═════ Stored records ═════

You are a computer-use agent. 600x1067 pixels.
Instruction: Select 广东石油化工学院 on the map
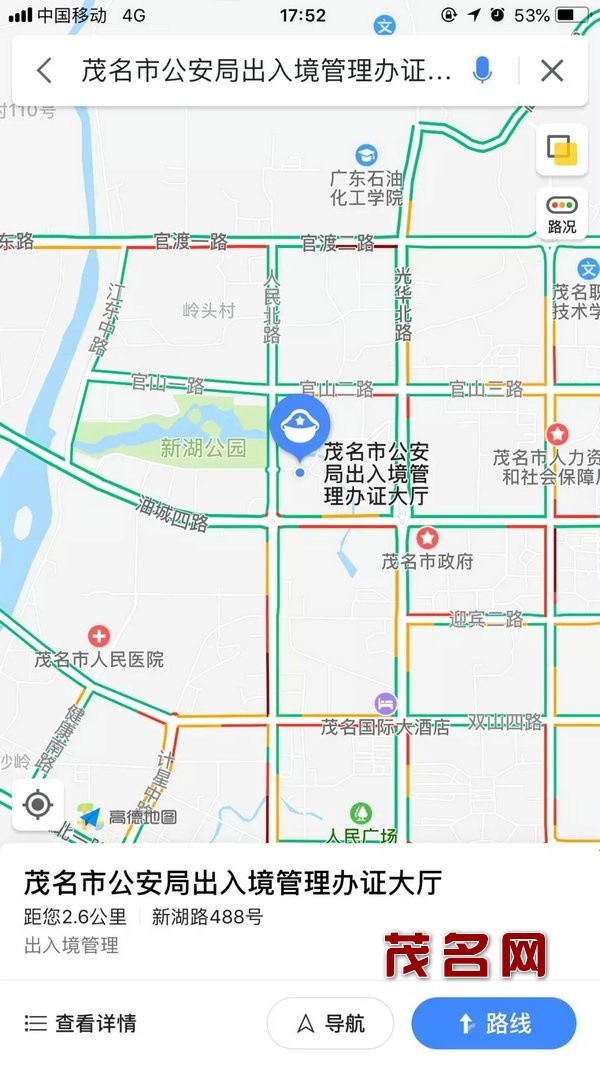point(367,156)
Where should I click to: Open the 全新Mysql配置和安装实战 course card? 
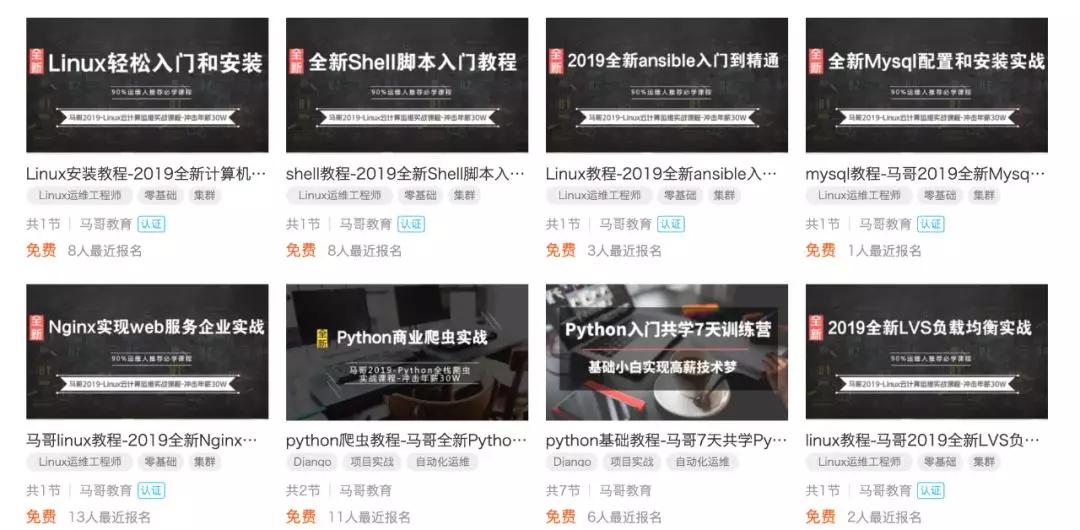click(927, 85)
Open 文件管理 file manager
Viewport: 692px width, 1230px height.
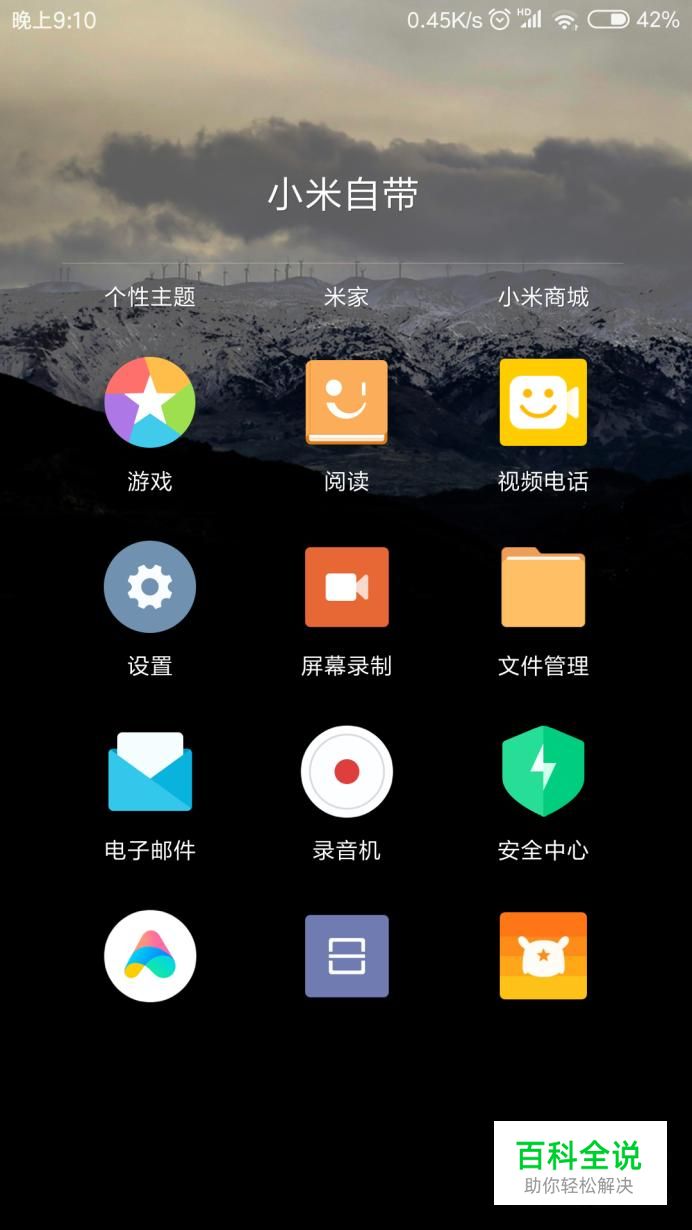(x=543, y=587)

═════

■ Request
Can you echo back the material word for word, starting at the line that contains "Open 文件管理 file manager" and ending at the final line of the material, with the pictures left out?

■ Result of the exercise
Open 文件管理 file manager
Viewport: 692px width, 1230px height.
(x=543, y=587)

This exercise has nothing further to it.